Collagen & Bone Broth

Bone Broth is a time-old remedy, the base for all winter soups, and more recently popularized and packaged by the Paleo and Keto diet trends. While it’s usually been used as just a culinary soup base, it’s evolved into a stand-alone item to consume for a list of health benefits. Collagen is a protein, and the body produces a lot of it from a typical well-rounded diet. The body isn't ever really "collagen deficient". It’s built out of amino acids and is responsible for the body’s elasticity in skin, joints, bones, muscles, and tendons.

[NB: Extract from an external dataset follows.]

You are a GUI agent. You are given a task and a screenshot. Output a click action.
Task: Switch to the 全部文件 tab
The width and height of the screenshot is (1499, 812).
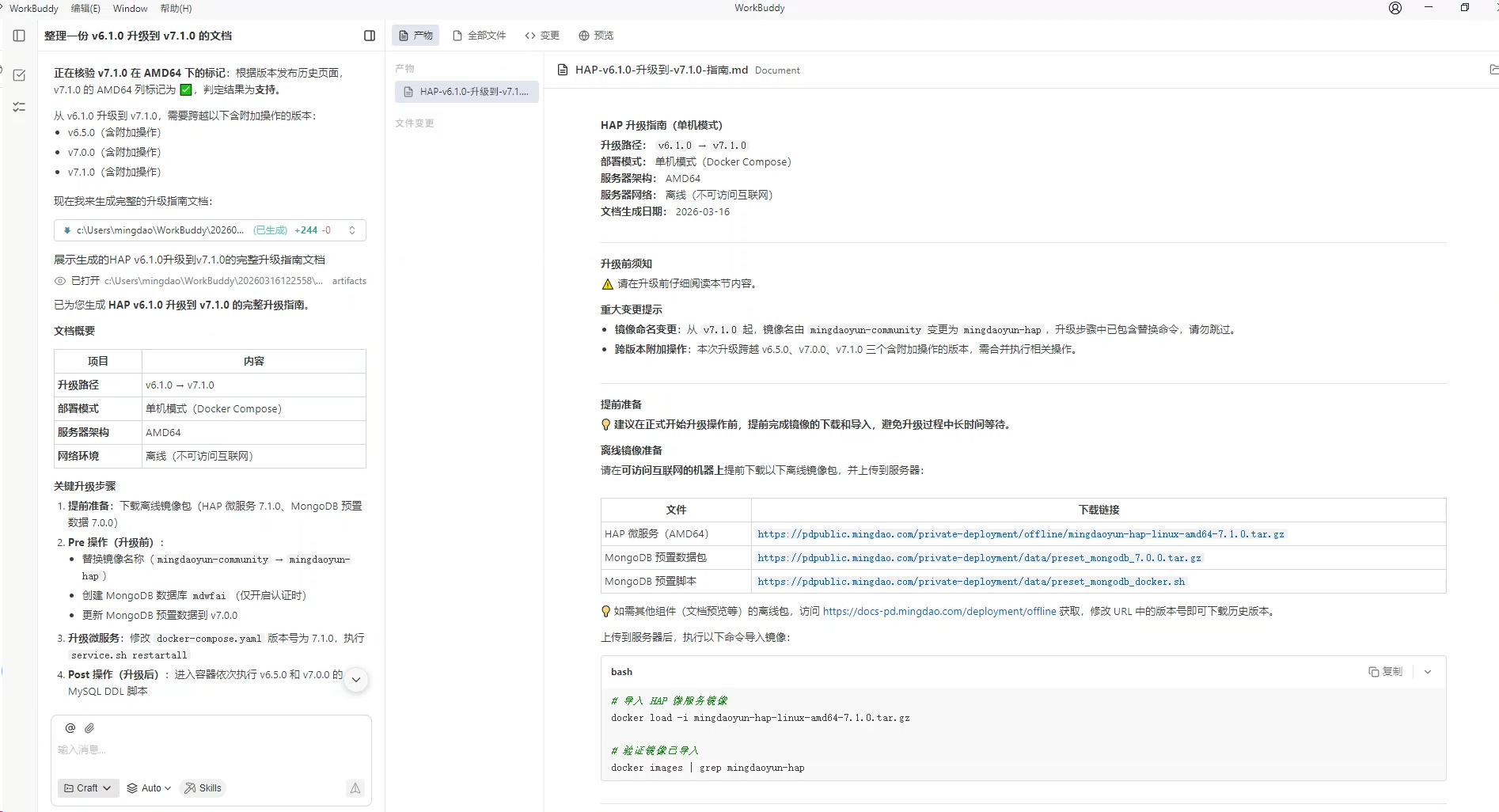[x=480, y=36]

The body produces collagen on its own, but production starts to decline through our twenties which accounts for wrinkled skin and a slowly more brittle body as the years go on. Collagen powders and supplements can be found marketed to a variety of populations. Collagen supplements are frequently found in gyms or in strength-building formulas, purporting to help build muscle and assist in recovery. Collagen can also be found on the label of cosmetic and hair products for younger skin or stronger hair and nails. Collagen is also marketed towards osteoarthritis or general joint health to support cartilage that decreases with age.

What's problematic with this assortment of supplements is that there's an absorption issue with collagen. As stated in an MD Anderson article, “eating foods rich in collagen doesn’t give your body collagen. It just gives your body amino acids that it will reassemble into whatever protein it needs.” While there’s no harm in boosting amino acids, it’s misleading to conceptualize eating “collagen-rich foods” or supplements will directly add any elasticity to your body. Basically, the human body is going to produce as much collagen as it wants regardless of consuming collagen.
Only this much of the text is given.